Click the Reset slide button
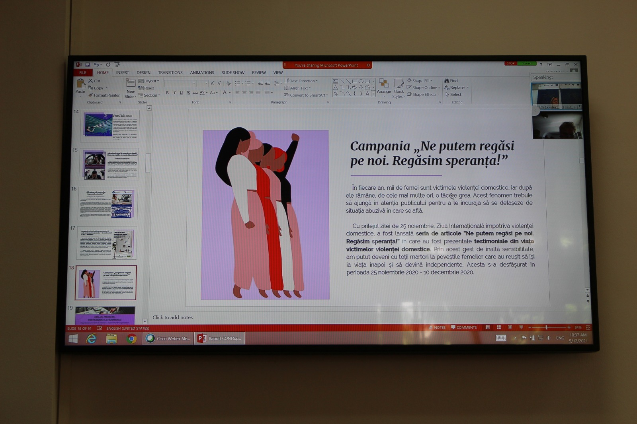click(147, 88)
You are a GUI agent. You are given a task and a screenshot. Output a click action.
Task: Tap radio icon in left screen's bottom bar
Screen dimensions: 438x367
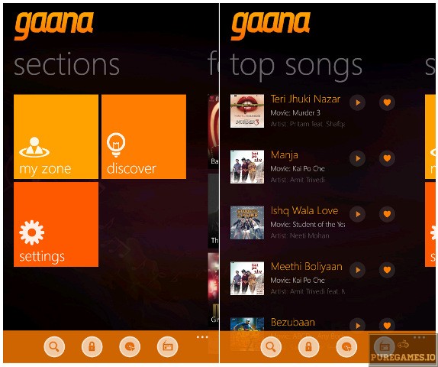(167, 346)
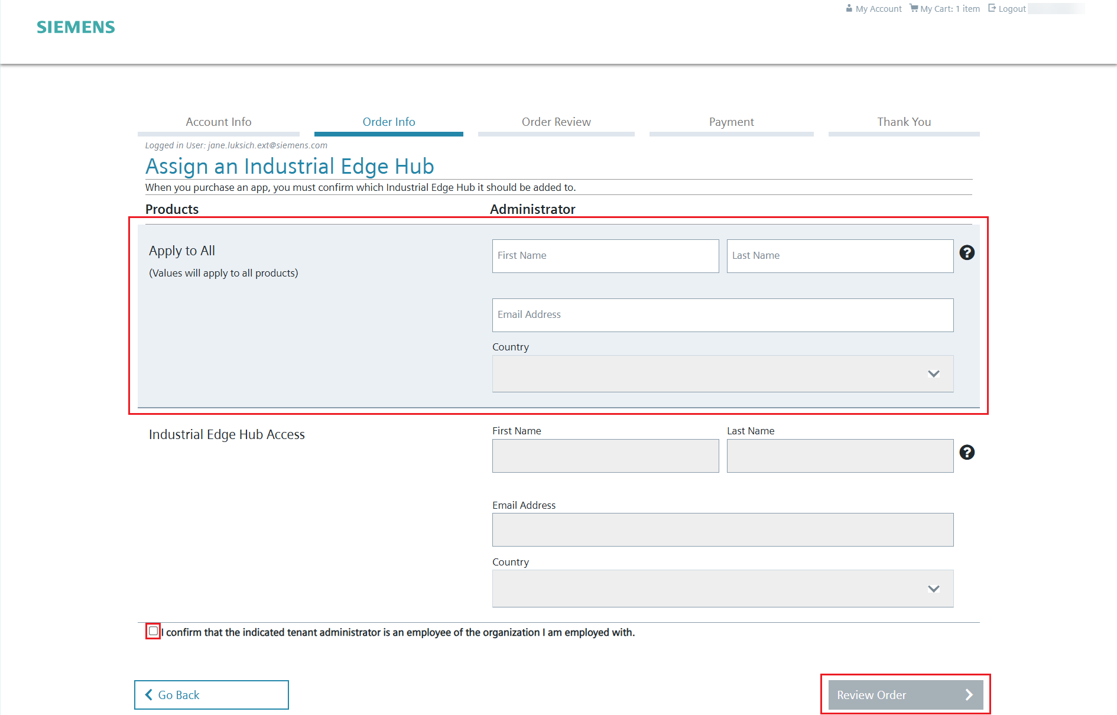
Task: Click the My Account link
Action: (878, 8)
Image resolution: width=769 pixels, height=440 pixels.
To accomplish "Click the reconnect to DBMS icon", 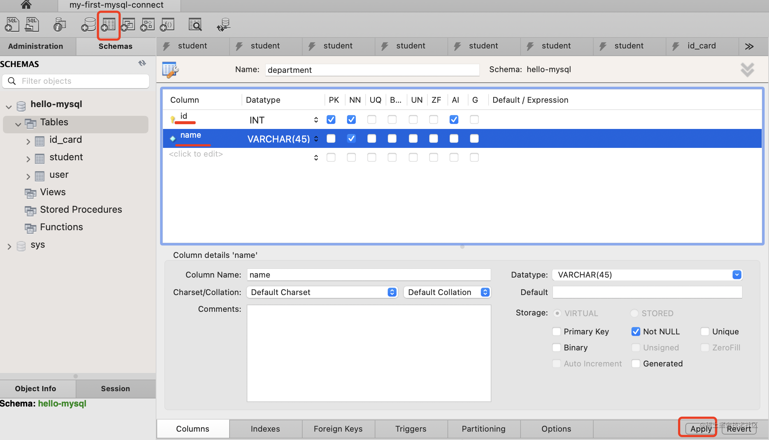I will (x=223, y=25).
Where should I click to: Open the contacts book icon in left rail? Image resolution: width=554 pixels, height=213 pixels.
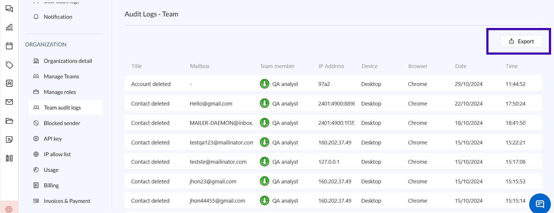pos(9,83)
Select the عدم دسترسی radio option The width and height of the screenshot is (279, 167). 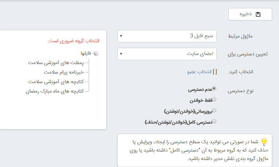(214, 88)
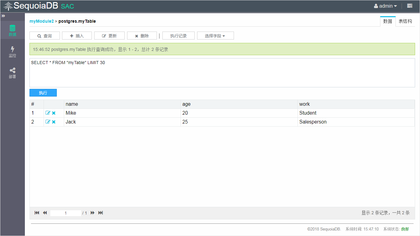
Task: Delete Mike's record using the X icon
Action: pyautogui.click(x=54, y=113)
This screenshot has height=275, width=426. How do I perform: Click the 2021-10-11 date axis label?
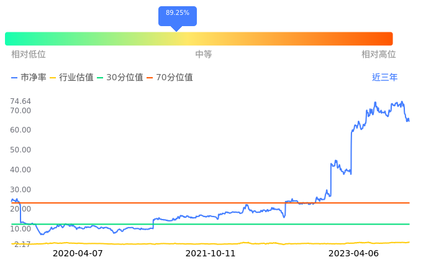tap(211, 254)
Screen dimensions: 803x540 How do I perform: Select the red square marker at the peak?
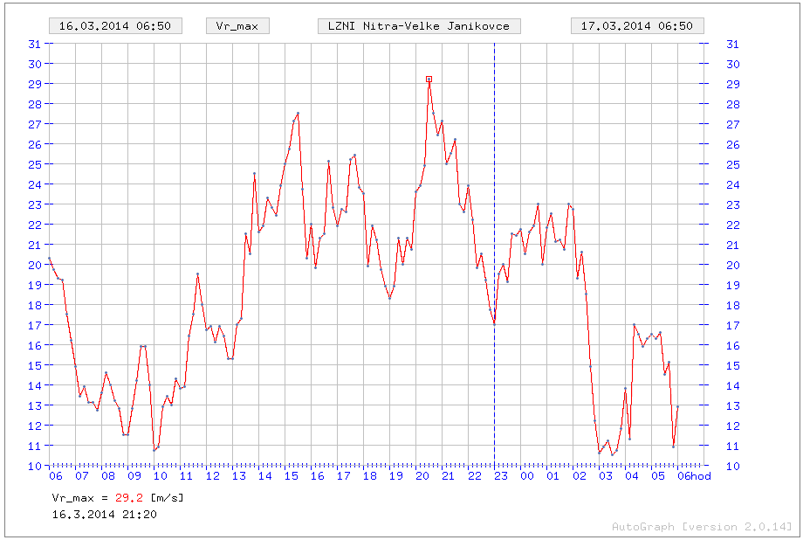[429, 79]
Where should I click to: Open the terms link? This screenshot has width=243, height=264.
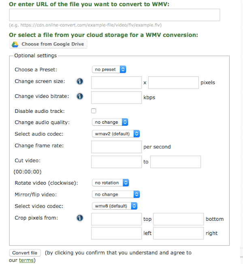click(x=26, y=260)
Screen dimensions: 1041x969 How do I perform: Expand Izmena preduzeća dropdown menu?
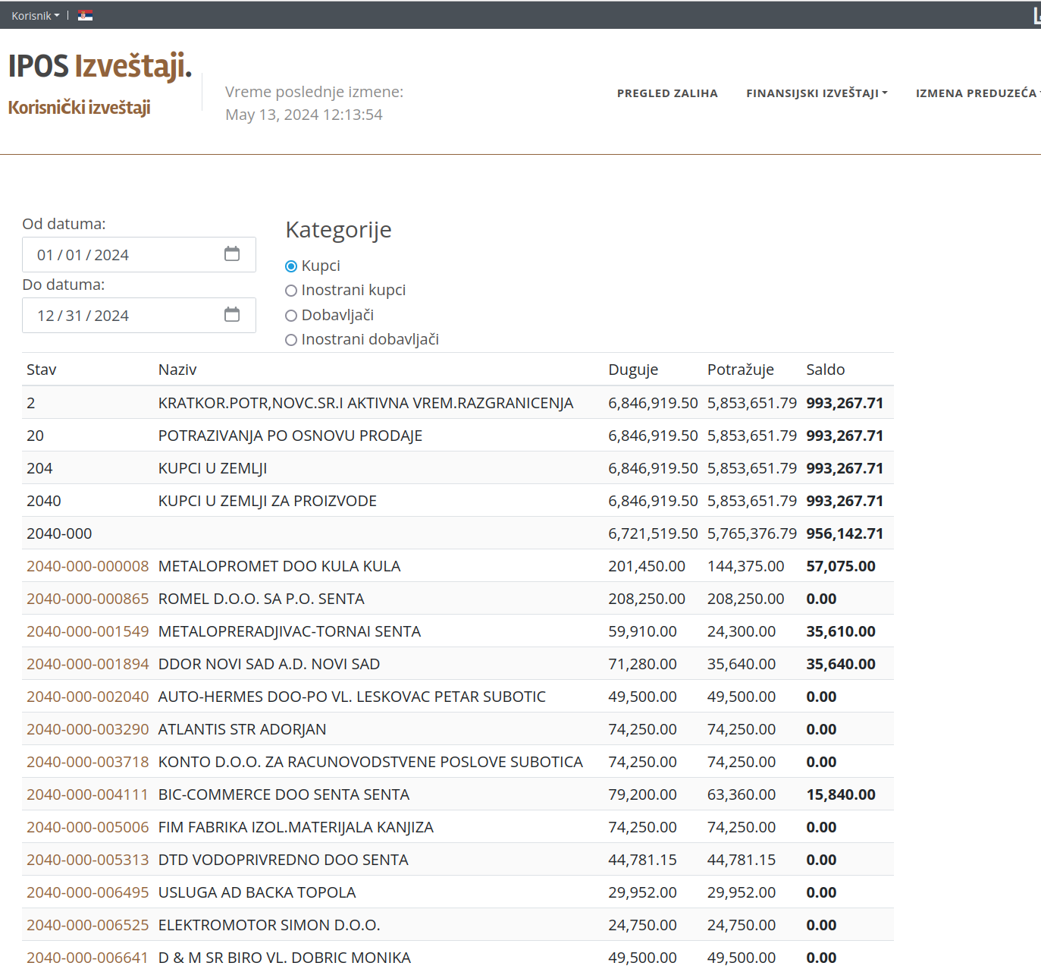[977, 93]
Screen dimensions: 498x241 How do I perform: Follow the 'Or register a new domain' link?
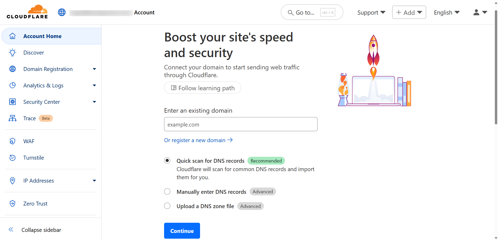198,140
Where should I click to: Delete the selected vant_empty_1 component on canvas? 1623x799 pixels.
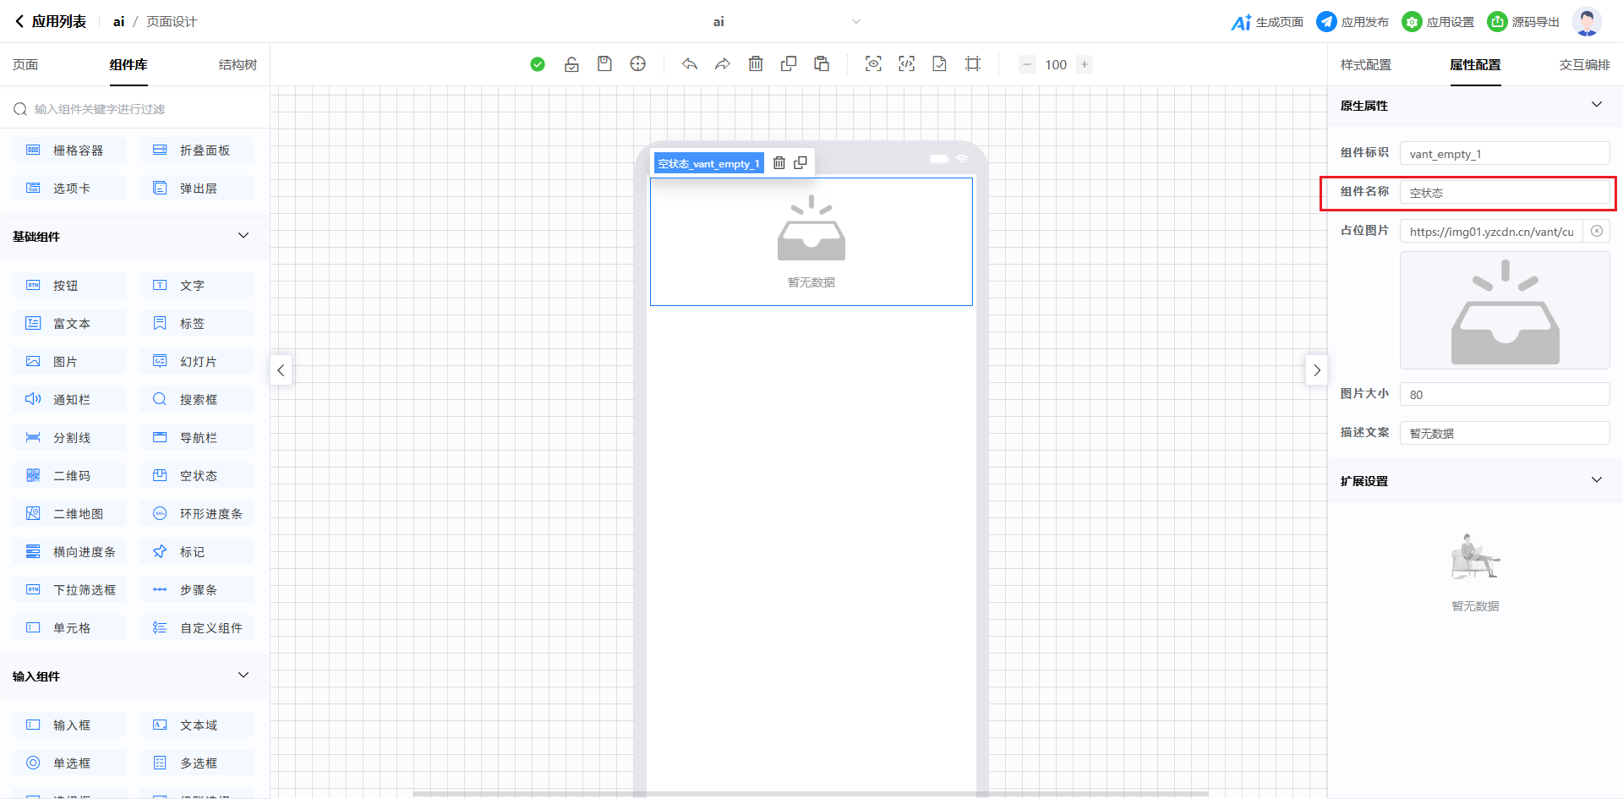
____________
- _THE EXERCISE_:
Please render the listing, from its first line up to and including the line that contains "Action: (878, 8)", as a Markdown table with the columns No. and Text, one numbered row per line. Skip blank lines and leave the pictures out.

- _THE OUTPUT_:
| No. | Text |
|---|---|
| 1 | Click the Reset slide button |
| 2 | click(147, 88) |
| 3 | You are a GUI agent. You are given a task and a screenshot. Output a click action. |
| 4 | Task: Tap radio icon in left screen's bottom bar |
| 5 | Screen dimensions: 438x367 |
| 6 | (167, 346) |
| 7 | Task: Click the My Account link |
| 8 | Action: (878, 8) |